Written request A: Write out the part of the Fed rate article from "Federal Reserve officials" down to "their benchmark rate.", word for word.
Written request B: Pick up the Fed rate article after its last sentence and keep it going.
--- Start Passage to read ---
Fed Officials Lean Against Expectations of Half-Point Increase in March

Federal Reserve officials pushed back Friday against the prospect that they would begin raising interest rates next month with a larger half-percentage-point increase in their benchmark rate.

Recent data pointing to stronger hiring, consumer spending and inflationary pressures had prompted investors in bond and interest-rate futures markets to place growing probabilities on a larger rate increase at the Fed’s next meeting, on March 15-16. The Fed typically raises rates in smaller, quarter-percentage-point increments and hasn’t made a larger increase since 2000.

New York Fed President John Williams, who is one of the most senior advisers to Chairman Jerome Powell and helps shape the policy agenda, hinted that the Fed wouldn’t need to begin what is expected to be a series of interest rate increases with the more aggressive, half-point move.

“There’s really no kind of compelling argument that you have to be faster right in the beginning” with rate increases, Mr. Williams told reporters on Friday. “There’s no need to do something ‘extra’ at the beginning of the process of liftoff. We can…steadily move up interest rates and reassess. I don’t feel a need that we’d have to move really fast at the beginning.”

Instead, Mr. Williams and several of his colleagues in recent days have suggested the Fed could raise rates in more measured, quarter-point increments unless inflation doesn’t diminish later this year as forecasters expect.
--- End Passage to read ---
--- Start Given information ---
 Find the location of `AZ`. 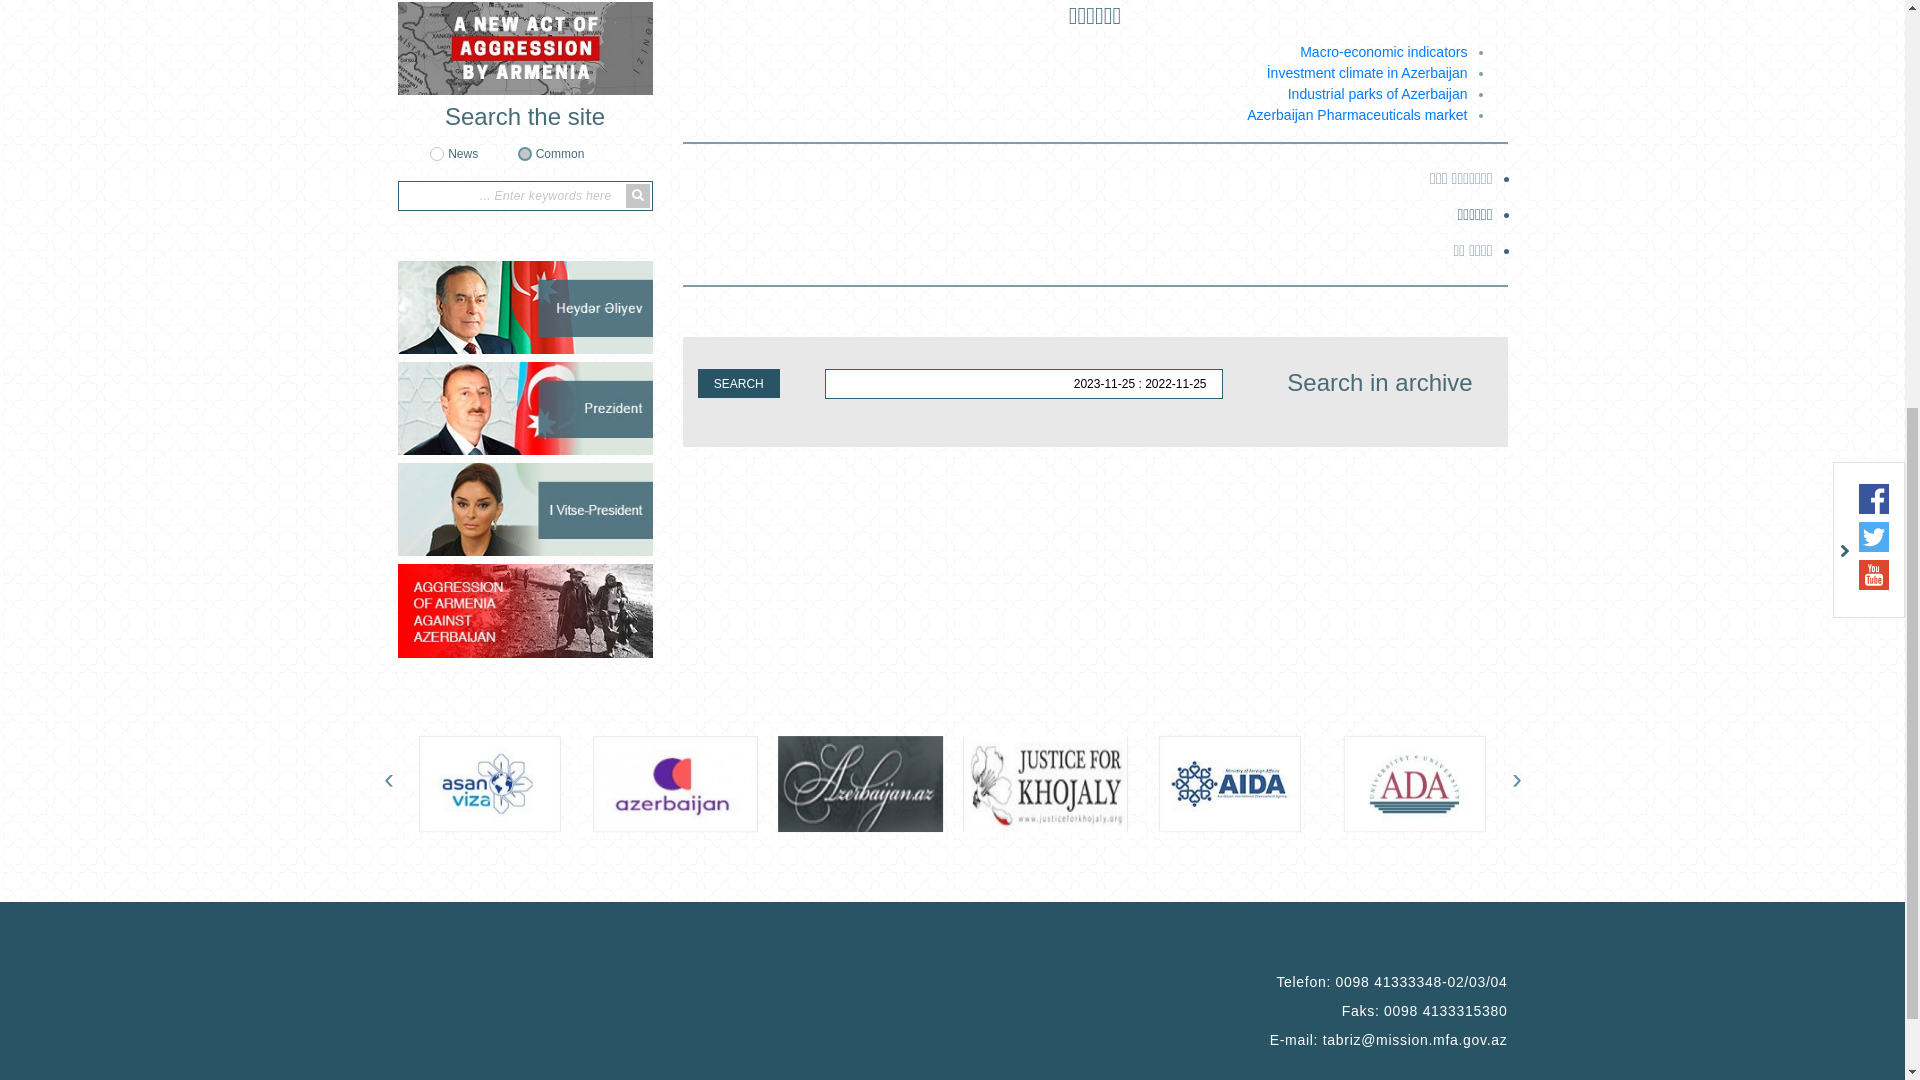

AZ is located at coordinates (470, 137).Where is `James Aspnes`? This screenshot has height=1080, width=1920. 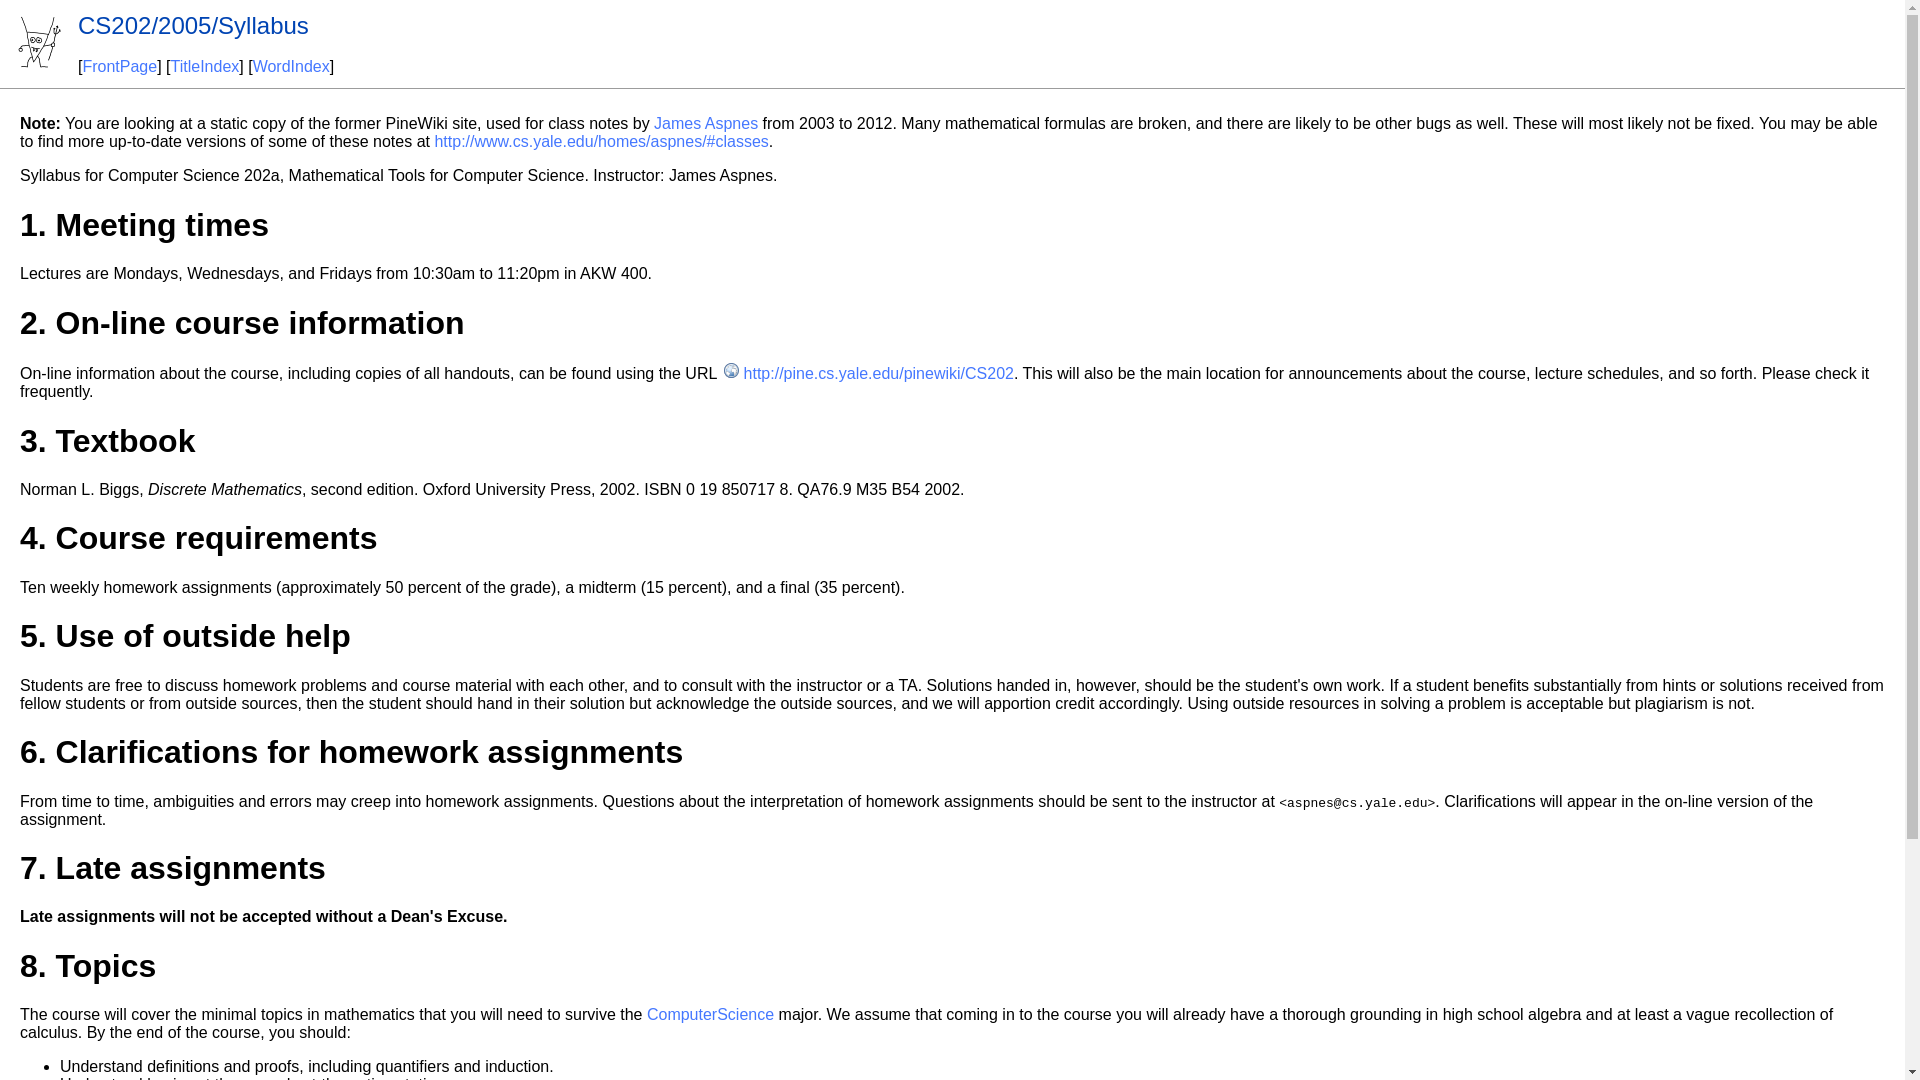 James Aspnes is located at coordinates (706, 122).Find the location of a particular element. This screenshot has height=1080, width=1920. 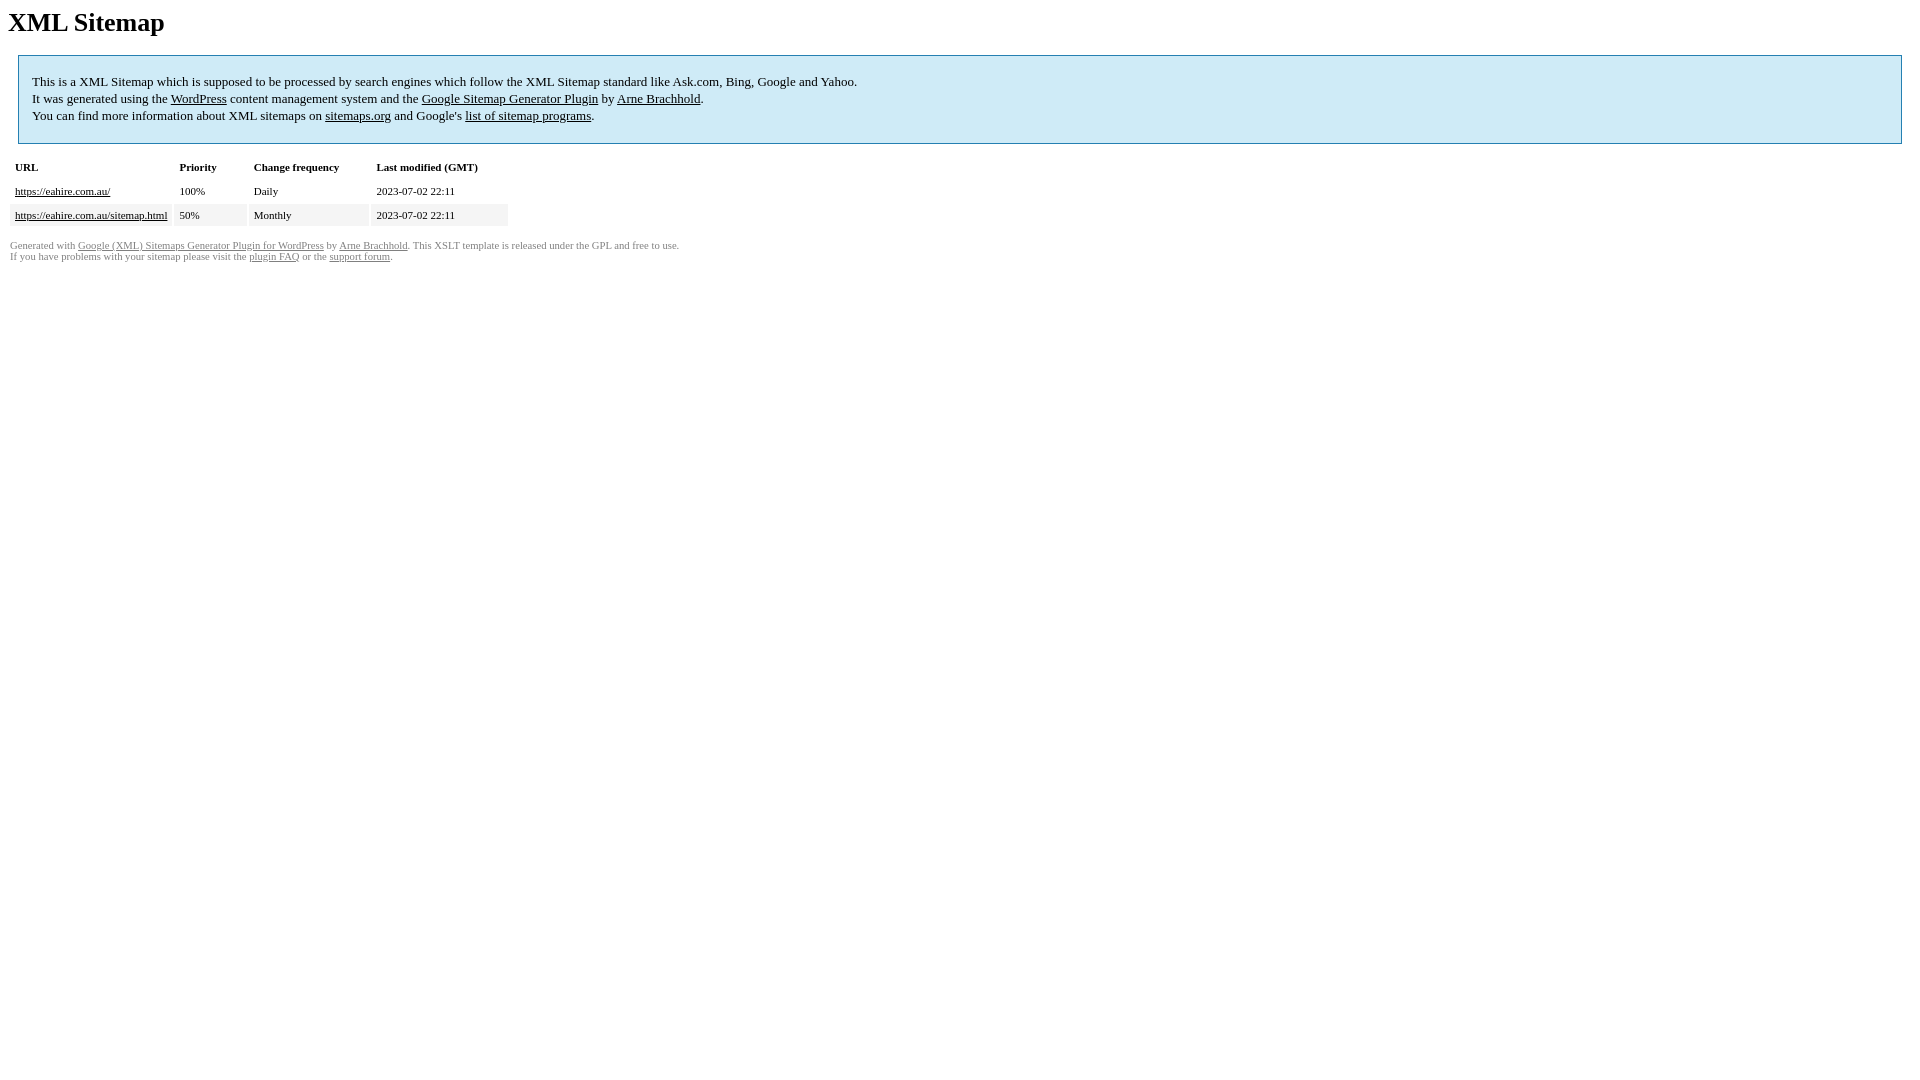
--- End Given information ---
Answer A:
Federal Reserve officials pushed back Friday against the prospect that they would begin raising interest rates next month with a larger half-percentage-point increase in their benchmark rate.

Answer B:
The second member of Mr. Powell’s policy-making inner circle, Fed governor Lael Brainard, said Friday, “given that we have seen quite strong data, I do anticipate that it will be appropriate at our next meeting…to initiate a series of rate increases.” Ms. Brainard has been nominated by President Biden to serve as the Fed’s vice chairwoman and is awaiting Senate confirmation.

Officials must balance whether larger, upfront rate increases risk fueling market expectations for even bigger and potentially more disruptive moves or whether it would give them greater flexibility to slow rate increases later this year if inflation declines.

Fed officials face a separate calculus over how and when to begin shrinking their $9 trillion asset portfolio later this year and over how to telegraph their sequence of rate increases at their March meeting, when they will prepare new economic and interest-rate projections.

Minutes from the Fed’s Jan. 25-26 meeting indicated Fed officials were satisfied last month with how financial markets had interpreted their recent signaling around coming rate increases.

Since that meeting, markets have anticipated several additional rate increases, and a range of other borrowing instruments have begun to reflect those expectations of higher borrowing costs, though the Fed’s benchmark rate remains near zero.

For example, the average rate for a 30-year fixed-rate mortgage rose to 3.92% for the week that ended Thursday, according to Freddie Mac, putting it at its highest level since May 2019. Other measures of longer-term corporate borrowing costs have also begun to reflect somewhat higher yields.

Ms. Brainard suggested that because markets are properly understanding the Fed’s anticipated rate increases and plans to shrink its asset portfolio, the Fed’s communications about tighter policy were already having an effect to withdraw stimulus. Her comments implicitly pushed back against expectations of a larger rate rise.

“We’ve already seen the kinds of tightening in the financial conditions facing many households and businesses that is consistent with the forward-looking nature of markets,” she said during a panel discussion at a policy conference in New York. “The market has brought forward the changes” in financing costs that will result from anticipated rate increases, she said.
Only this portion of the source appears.